La faena vacuna volvió a mostrar señales de retroceso en la Argentina. Durante marzo de 2026 se procesaron 1,029 millones de cabezas, una de las cifras más bajas de las últimas décadas para ese mes, según el informe económico Nº302 elaborado por la Cámara de la Industria y Comercio de Carnes y Derivados de la República Argentina.
En la comparación interanual, la actividad cayó 0,2%, equivalente a 1.774 animales menos que en marzo de 2025. Sin embargo, al ajustar los datos por cantidad de días laborables, marzo mostró una mejora técnica de 3,8% respecto de febrero de este año.
Desde la entidad explicaron que el escenario actual responde a una combinación de factores climáticos y productivos acumulados desde 2025. Entre ellos mencionaron las sequías registradas entre 2022 y 2024, las inundaciones de 2025 y la consecuente venta anticipada de hacienda, situación que redujo el stock de madres y afectó negativamente los índices de preñez.
Menor producción y caída del consumo interno
En el primer trimestre del año, 349 establecimientos frigoríficos faenaron 2,973 millones de vacunos, lo que representó una caída interanual de 7,6%, equivalente a casi 243 mil cabezas menos que en igual período de 2025.
Los frigoríficos con habilitación del Servicio Nacional de Sanidad y Calidad Agroalimentaria (Senasa) concentraron el 78,8% de la actividad, con 2,343 millones de animales procesados, mientras que el resto de las plantas faenó poco más de 630 mil cabezas.
Al analizar las categorías, la faena de machos cayó 9,8% anual y totalizó 1,555 millones de animales. En tanto, la de hembras descendió 5%, aunque su participación sobre el total alcanzó 47,8% en marzo. Desde CICCRA advirtieron que este porcentaje se ubica “muy por encima del límite superior compatible con el sostenimiento del rodeo vacuno”.
La producción de carne vacuna alcanzó en marzo unas 243 mil toneladas res con hueso, un 3,3% más que un año atrás gracias al mayor peso promedio de los animales enviados a faena. No obstante, el acumulado del trimestre cerró en 700 mil toneladas, marcando una baja de 5,1% interanual.
En paralelo, el mercado interno continuó debilitándose. El consumo aparente de carne vacuna sumó 512,8 mil toneladas en el trimestre, con una caída de 10% frente al mismo período de 2025. Así, el consumo promedio por habitante descendió a 47,3 kilos anuales en marzo, un 3,7% menos que doce meses atrás.

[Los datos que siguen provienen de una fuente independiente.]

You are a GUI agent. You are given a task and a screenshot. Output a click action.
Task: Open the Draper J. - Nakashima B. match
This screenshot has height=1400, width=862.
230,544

El informe también destacó que el precio relativo del ganado en pie alcanzó entre diciembre de 2025 y marzo de 2026 el nivel más alto de los últimos quince años. Este proceso de recomposición impactó directamente en el mostrador, donde algunos cortes registraron fuertes subas según el Instituto Nacional de Estadística y Censos (INDEC). El asado, por ejemplo, acumuló un incremento de hasta 68,9% en el último año.
La combinación de menor oferta ganadera, caída del stock bovino y precios elevados configura un escenario desafiante tanto para la cadena cárnica como para el consumo doméstico, que continúa perdiendo terreno en la dieta de los argentinos.